Extra metadata with API feeds

MikeThacker · October 30, 2024, 11:55am

I’d like to propose extra optional fields to be returned by the root/stub API endpoint.

Specifically to allow the Dashboard (new version is under development) to be documented entirely from a feed under the publisher’s control, we could add:

Organization name
Organization URL
Developer name
Developer URL
Summary text

There may be extra data (like administrator email address) which should not be in an open feed and should stil be communicated manually.

IlesdTPX · October 31, 2024, 4:05pm

Jumping in here for the first time to piggy back on this, I’d like to also propose that the version field returned from the same GET / endpoint should be a constant with a value of HSDS-UK-3.0 or something similar.
To me it becomes a much more useful field if it can be relied upon to describe the version in a constant format, particularly going forward if each new version of the standard used a constant field here as well.

As for Mike’s original proposal the extra fields would be useful for our current development and could be useful for others trying to consume this APIs as well.

MikeThacker · November 28, 2024, 12:34pm

As agreed at the last technical standing committee meeting, I’ve drafted MBT10038 - Use cases for extra metadata with API feeds.

I’ve opened the link to comments by anyone and will accept all sensible suggest changes or raise them with the committee if controversial.

@klambacher I think you said you’d review and add to this. Feel free to change my text as you think fit.

kathrynods · December 11, 2024, 5:04pm

Thanks @MikeThacker for pointing me to this - just noting having this field as a constant wouldn’t for minor or patch releases due to backwards compatibility requirements (e.g. data than conforms to 3.0 also conforms to 3.1)

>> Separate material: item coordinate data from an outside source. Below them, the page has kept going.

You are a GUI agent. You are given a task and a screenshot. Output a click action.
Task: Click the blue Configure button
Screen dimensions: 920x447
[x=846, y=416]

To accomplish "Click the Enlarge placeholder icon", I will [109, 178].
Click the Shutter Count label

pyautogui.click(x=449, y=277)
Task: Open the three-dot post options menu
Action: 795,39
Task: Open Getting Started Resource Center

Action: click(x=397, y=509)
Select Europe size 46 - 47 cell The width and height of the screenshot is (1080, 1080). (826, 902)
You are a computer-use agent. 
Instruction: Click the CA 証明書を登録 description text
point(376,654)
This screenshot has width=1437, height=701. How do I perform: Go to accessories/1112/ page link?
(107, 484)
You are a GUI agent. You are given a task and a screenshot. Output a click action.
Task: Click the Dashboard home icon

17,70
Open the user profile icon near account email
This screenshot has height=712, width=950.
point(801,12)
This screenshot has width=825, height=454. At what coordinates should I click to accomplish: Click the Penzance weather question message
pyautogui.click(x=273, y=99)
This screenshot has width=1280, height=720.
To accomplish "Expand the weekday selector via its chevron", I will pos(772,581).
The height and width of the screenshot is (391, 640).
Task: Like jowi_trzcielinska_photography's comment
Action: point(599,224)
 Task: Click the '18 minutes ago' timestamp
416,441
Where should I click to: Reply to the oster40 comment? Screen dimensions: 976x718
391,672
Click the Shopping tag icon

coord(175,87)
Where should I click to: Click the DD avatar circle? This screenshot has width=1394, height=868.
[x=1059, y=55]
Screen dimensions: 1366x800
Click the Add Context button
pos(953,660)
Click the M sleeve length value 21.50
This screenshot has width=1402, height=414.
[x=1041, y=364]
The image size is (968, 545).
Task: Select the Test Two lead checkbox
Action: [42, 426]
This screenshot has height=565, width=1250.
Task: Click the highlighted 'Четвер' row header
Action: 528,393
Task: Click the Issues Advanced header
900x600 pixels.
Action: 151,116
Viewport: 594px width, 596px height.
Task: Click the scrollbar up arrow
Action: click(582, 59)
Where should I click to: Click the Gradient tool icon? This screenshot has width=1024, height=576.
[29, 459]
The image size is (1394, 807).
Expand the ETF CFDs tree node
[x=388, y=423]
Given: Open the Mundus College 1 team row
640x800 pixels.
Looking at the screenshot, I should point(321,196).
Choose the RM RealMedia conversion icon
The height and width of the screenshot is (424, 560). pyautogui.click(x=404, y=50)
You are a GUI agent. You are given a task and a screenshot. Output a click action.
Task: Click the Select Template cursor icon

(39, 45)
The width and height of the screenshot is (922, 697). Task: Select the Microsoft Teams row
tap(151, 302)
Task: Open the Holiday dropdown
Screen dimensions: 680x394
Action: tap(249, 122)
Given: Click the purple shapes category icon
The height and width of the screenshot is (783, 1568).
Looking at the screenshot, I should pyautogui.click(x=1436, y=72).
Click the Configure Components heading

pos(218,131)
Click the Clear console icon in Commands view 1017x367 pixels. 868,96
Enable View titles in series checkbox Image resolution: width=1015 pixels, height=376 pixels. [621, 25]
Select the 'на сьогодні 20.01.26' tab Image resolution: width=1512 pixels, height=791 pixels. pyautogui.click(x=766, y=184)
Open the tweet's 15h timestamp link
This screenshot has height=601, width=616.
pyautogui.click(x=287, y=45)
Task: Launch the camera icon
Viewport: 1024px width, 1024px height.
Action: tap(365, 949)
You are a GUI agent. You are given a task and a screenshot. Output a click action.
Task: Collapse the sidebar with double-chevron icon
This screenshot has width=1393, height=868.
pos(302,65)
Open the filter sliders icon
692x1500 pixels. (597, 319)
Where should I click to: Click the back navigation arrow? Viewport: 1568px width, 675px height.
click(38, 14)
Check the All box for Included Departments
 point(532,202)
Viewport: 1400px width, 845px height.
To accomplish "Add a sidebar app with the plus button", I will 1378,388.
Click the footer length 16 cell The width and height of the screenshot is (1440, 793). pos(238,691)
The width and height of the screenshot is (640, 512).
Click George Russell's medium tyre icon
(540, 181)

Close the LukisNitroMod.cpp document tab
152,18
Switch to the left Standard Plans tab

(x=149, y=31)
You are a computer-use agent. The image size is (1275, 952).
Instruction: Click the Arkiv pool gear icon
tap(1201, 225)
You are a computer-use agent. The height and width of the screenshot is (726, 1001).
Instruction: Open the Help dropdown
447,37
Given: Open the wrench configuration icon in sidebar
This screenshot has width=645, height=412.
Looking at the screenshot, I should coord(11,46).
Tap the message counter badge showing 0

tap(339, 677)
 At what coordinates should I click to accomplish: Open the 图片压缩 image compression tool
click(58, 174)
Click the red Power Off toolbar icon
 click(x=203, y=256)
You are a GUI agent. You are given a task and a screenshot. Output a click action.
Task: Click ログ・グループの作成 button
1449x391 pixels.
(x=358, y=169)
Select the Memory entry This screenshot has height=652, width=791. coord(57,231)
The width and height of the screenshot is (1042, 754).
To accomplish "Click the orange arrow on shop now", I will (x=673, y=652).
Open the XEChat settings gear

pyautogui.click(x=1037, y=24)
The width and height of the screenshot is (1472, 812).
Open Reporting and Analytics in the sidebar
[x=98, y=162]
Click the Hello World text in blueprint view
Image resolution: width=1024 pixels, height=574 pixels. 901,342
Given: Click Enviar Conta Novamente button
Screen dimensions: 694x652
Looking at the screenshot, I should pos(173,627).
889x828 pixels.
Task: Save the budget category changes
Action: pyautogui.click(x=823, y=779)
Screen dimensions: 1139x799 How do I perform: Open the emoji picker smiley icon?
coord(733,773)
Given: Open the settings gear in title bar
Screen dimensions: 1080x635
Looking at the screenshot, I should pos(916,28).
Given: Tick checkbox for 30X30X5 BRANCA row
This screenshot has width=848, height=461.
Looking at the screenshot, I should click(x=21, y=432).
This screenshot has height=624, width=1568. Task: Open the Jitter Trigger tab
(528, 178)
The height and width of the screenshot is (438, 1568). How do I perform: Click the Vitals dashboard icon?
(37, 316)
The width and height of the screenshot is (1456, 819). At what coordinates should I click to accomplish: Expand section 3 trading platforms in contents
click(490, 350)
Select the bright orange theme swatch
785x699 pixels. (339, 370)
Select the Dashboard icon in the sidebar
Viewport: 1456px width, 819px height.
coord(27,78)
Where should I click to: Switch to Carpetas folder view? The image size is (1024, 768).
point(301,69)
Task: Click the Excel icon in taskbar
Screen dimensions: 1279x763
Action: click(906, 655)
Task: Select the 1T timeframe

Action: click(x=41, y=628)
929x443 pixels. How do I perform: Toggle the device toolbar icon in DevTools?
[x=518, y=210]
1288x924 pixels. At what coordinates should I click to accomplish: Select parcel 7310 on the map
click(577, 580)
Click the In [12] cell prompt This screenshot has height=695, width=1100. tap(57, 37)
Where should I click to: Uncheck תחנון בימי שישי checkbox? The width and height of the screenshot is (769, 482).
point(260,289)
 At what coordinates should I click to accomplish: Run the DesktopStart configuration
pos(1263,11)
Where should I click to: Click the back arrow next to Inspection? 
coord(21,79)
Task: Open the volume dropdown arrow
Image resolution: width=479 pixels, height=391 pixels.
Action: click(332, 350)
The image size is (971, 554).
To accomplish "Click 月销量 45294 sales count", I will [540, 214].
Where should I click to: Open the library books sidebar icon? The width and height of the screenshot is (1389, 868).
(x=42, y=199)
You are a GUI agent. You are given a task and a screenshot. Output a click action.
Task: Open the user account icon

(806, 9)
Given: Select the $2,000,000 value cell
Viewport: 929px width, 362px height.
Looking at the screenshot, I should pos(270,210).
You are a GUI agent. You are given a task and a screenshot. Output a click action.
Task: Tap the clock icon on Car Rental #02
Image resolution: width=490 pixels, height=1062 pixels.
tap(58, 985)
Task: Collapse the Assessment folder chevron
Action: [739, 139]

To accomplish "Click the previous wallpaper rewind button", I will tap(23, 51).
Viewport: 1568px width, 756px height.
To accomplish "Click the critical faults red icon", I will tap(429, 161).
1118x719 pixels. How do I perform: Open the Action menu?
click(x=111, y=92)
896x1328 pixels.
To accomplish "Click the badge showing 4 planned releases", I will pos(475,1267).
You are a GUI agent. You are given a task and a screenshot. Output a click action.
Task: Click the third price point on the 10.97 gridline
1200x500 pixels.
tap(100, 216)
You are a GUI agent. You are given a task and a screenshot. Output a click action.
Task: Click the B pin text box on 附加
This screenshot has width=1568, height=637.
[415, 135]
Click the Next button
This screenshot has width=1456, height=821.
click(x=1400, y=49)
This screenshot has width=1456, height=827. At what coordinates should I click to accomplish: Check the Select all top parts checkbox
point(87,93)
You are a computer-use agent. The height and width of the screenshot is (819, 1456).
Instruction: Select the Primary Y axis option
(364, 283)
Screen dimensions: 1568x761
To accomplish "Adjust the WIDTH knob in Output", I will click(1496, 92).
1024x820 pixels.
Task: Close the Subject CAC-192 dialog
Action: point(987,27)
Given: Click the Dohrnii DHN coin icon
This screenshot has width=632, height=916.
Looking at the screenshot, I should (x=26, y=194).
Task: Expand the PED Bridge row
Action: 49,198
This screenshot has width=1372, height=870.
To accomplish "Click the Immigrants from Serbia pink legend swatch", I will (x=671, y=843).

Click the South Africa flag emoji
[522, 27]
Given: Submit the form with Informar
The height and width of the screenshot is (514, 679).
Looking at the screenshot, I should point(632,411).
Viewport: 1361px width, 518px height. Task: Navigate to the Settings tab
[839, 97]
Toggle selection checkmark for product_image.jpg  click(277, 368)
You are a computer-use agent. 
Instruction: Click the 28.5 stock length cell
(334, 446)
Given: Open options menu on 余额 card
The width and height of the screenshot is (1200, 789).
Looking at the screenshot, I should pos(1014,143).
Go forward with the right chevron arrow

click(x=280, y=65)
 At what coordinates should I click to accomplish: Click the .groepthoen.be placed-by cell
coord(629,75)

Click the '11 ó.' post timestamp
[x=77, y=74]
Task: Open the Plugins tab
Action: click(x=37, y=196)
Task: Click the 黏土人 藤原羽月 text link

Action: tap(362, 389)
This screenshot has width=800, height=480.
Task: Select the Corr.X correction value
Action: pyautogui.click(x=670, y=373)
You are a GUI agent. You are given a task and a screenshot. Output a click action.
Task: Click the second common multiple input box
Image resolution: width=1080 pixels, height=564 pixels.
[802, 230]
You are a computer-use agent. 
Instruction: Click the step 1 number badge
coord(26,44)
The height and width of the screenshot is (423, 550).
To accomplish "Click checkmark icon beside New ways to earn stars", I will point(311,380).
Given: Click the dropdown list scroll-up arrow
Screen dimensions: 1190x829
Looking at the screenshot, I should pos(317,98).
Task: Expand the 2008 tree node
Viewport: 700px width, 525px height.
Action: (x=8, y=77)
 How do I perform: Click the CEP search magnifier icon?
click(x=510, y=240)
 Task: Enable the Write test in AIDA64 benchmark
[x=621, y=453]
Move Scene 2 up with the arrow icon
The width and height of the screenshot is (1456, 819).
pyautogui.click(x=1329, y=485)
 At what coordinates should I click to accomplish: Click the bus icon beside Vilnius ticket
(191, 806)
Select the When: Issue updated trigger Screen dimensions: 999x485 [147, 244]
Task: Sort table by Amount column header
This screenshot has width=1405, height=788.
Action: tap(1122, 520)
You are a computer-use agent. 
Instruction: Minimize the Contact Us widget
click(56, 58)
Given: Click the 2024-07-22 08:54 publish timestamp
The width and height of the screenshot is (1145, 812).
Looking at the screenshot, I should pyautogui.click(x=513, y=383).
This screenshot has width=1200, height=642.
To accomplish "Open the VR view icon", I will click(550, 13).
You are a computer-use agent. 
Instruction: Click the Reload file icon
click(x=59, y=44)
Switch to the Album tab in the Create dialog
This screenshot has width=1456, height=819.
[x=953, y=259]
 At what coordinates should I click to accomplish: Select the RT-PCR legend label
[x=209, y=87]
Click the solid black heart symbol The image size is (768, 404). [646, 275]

However we could still have a fixed list of acceptable versions or a pattern

klambacher · December 18, 2024, 7:02pm

As we discussed, I wanted to chime in with some of the meta data that we have need in the past and why; some is tied to the file / feed and some is per-record. I’ll break it down by who “needs” the extra information and why.

System / software level:
We have different protocols for import based on the source system, even with the same incoming format, and our external ID storage is actually system code (specifically, the software it came from, but theoretically we could accept system codes that were multiple sources but the same software) + external ID. This allows distinct handling based on source (e.g. taxonomy or coverage area name transformations). For non-GUID identifier systems (not an issue with HSDS but is an issue for some systems we manage) it also allows for a unique ID to be created via system code + external ID, even in cases where we have the record coming in with the same ID but gets forked / duplicated for various reasons. This is also distinct from what we would call the source database name/URL, since we can have the same software or version but multiple sources / feeds.
Funder / attribution:
In some cases we have data from multiple data managing organizations or multiple public source sites coming out of the same software system in the same file / feed. This means attribution at the system level is not sufficient, and needs to be available per-record, for funder verification of contributions + data quality analysis, and public record attribution in websites etc.
Ability to request changes and report issues:

Need both an overall data source / provenance AND where possible the method to use to request corrections to specific data; this is key for trustworthiness and reliability for users.

In sum…

At the file/feed level we would have:

Source system code (consistent system-internal identifier for the source software system, which is used for unique ID formation + specialized import handling)
Source system name (“user-friendly” database source name in all applicable languages for display purposes)
System URL (all applicable languages, this is to the website of the data owners / public database source NOT the software vendor)
Source system version
Schema version

At the record level we would have:

Record owner agency information (we have a unique code + name for attribution purposes and funder use)
URL for submission of changes to the record (to account for the public and/or other end user wanting to suggest possible corrections to the data when they do not have direct editorial permissions)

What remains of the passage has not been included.